What started your passion for medical illustrations and visualization?
I’ve always been interested in art and in science. But it wasn’t until college that my advisor recognized this passion and asked me, “Have you ever thought about the people that draw the illustrations in medical textbooks?”—I hadn’t! And from there I learned about and went into the field of medical illustration. It’s the perfect intersection of art and science.
In your TEDMED talk you mentioned the artistic history of anatomy. How does that influence patient education today?
There’s a very rich and colorful history of educating the public (and therefore patients) about their anatomy and health. From the way artists in the Renaissance represented dissected cadavers as alive and showing off their insides
Giulio Casserio, De humani corporis fabrica libri decem, 1627
Historical Anatomies on the Web (https://www.nlm.nih.gov/exhibition/historicalanatomies/home.html) – U.S. National Library of Medicine
– to the way the body was represented as an industrial machine in the early 20th century.
“The biology of smelling a roast” Kosmos Verlag and Fritz Kahn, 1926
The representation of anatomy and health tended to follow the cultural norms of the time and was highly influenced by artists.
Today in medicine we have a very sterile, optimized ideal of anatomy that you see in medical textbooks, charts, and online resources. And that’s great for optimizing the learning experience of medical professionals. The general public, however, tends to think that anatomy and the language used to describe it is this mysterious thing that belongs to the medical world. But really, anatomy is a subject that begs to be visualized and communicated to patients in an artistic way that ignites curiosity and fosters understanding. This is actually happening right now in the world of art. Artists are breaking anatomy out of the confines of the medical world and visualizing it in new and exciting ways for the public.
SHOK-1 X-Funk, London, 2015
Nychos Anatomy of Spiderman, Atlanta, 2017
Harnessing this type of artistry and using it to optimize the learning experience of patients is what inspires our creative team at Emmi.
What’s involved in creating inspiring and informative visual experiences for patients?
Designing an experience that supports engagement in healthcare really involves the thoughtful choreography of science, art, and technology.
We have a unique creative team in the healthcare space in that we have content writers, artists, animators, medical illustrators, and UX designers all collaborating to make experiences that motivate patients to take an active role in their health. And this is different than simply delivering information to patients. Our goals can include anything from helping patients make a major health decision, motivating them to make long-term behavior change, or simply changing the way they feel about their health.
And that’s why our program development methodology is outcomes driven, based on medical and behavioral science, and why we focus on a conversational Emmi personality. Our visual style ranges from using medical illustration to the artistry of concepts, visual metaphor and simile to help patients understand complex information.

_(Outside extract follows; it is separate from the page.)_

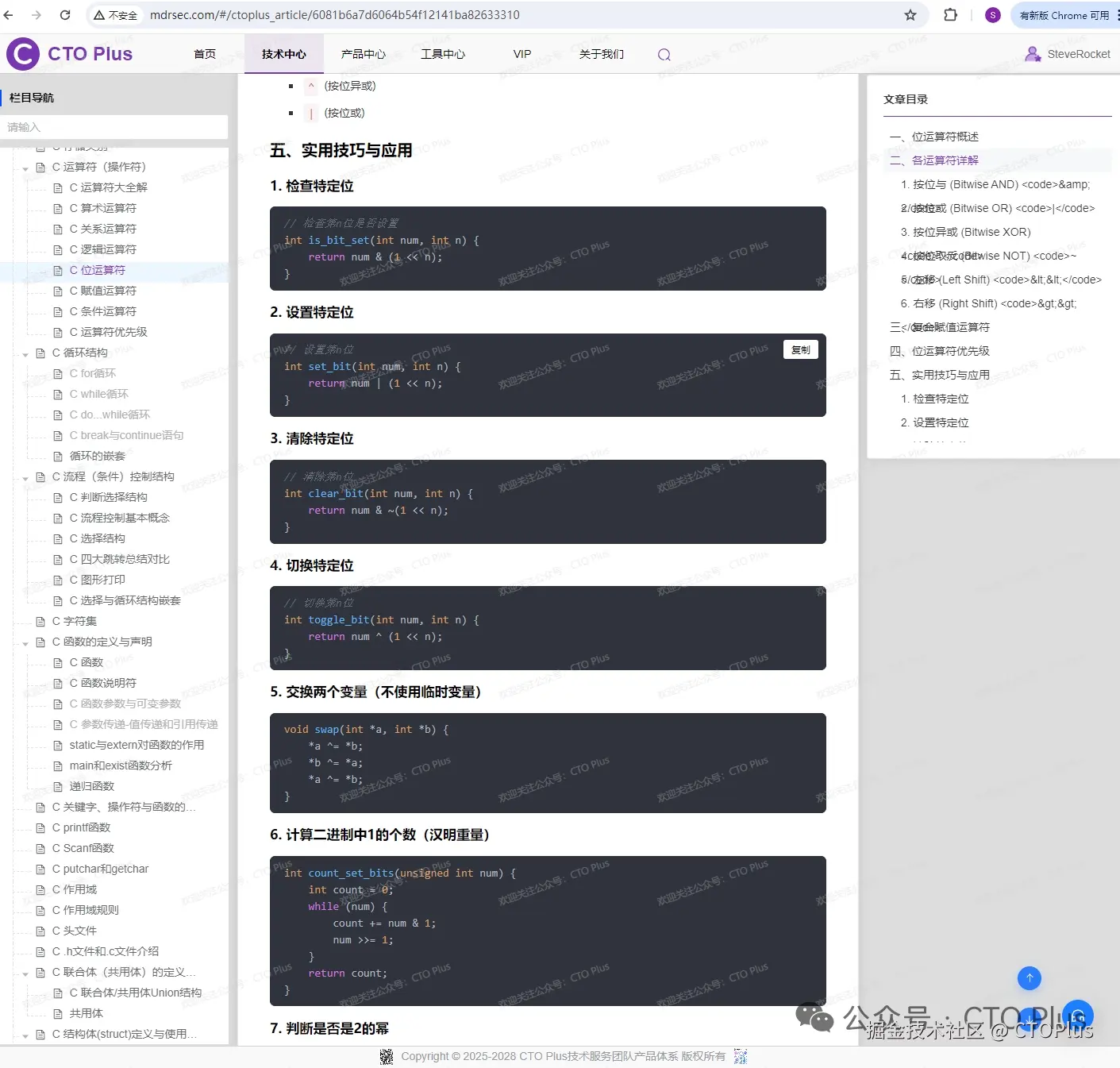Click the browser profile avatar S
Viewport: 1120px width, 1068px height.
point(992,15)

Emmi program illustrations showing the heart, visually relating an aneurysm to a leak in a garden hose, and showing waste leaving the kidney.©2018 Emmi Solutions, LLC
What speaker are you looking forward to seeing this year at TEDMED?

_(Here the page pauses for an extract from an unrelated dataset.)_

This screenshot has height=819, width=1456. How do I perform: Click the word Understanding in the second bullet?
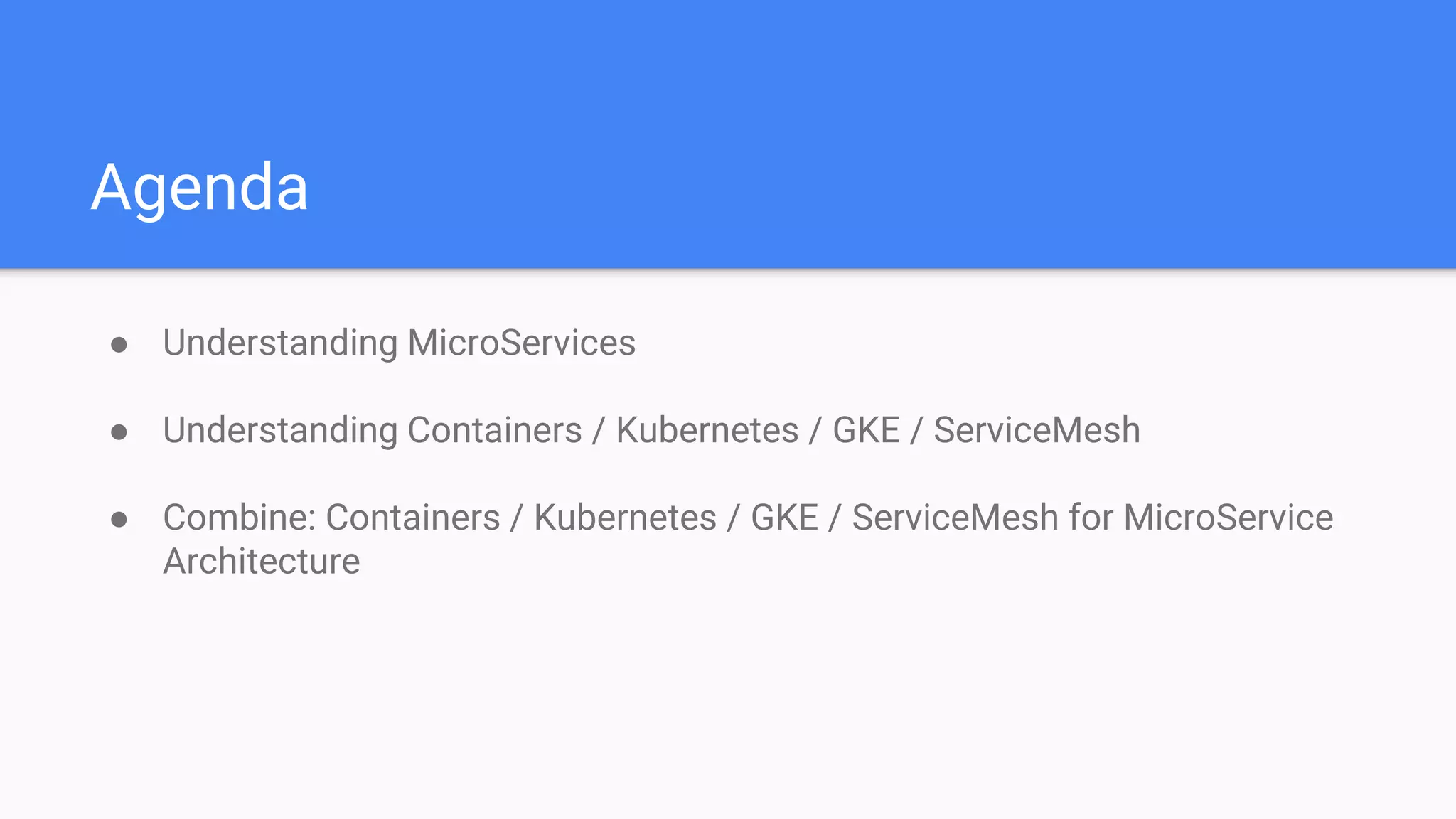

One of the speakers that I’m truly excited to see is David Asch who focuses on behavioral economics and clinician and patient decision making.
“I firmly believe that what is required to make substantial changes in population health will be some combination of this design understanding of human behavior plus technology to create sustainable behavior change.” –David Asch
What recent visualization work has challenged your creative spine?
Data visualization! We have a very robust reporting platform here at Emmi where we track how patients are engaging with our programs. Those outcomes are then reported back to clients regularly. The challenge has been finding ways to tell a visual story with that data. In my perspective though, the approach to this is quite simple—take the same design principles we apply to patient engagement to telling a visual story with data for our clients.
What are your top 3 TEDMED talks that everyone should watch?
My current favorites are:
- Soka Moses – For survivors of Ebola, the crisis isn’t over
Here’s a man who, just two years after graduating from medical school, was thrust into the 2014 Ebola outbreak in Liberia. They had limited resources, and because of that, Soka saw many deaths. And those who did survive faced ongoing health issues and stigmatization from their community. I always think that any resource can help in this situation. I wonder if he had access to UpToDate® to help him through as a new doctor.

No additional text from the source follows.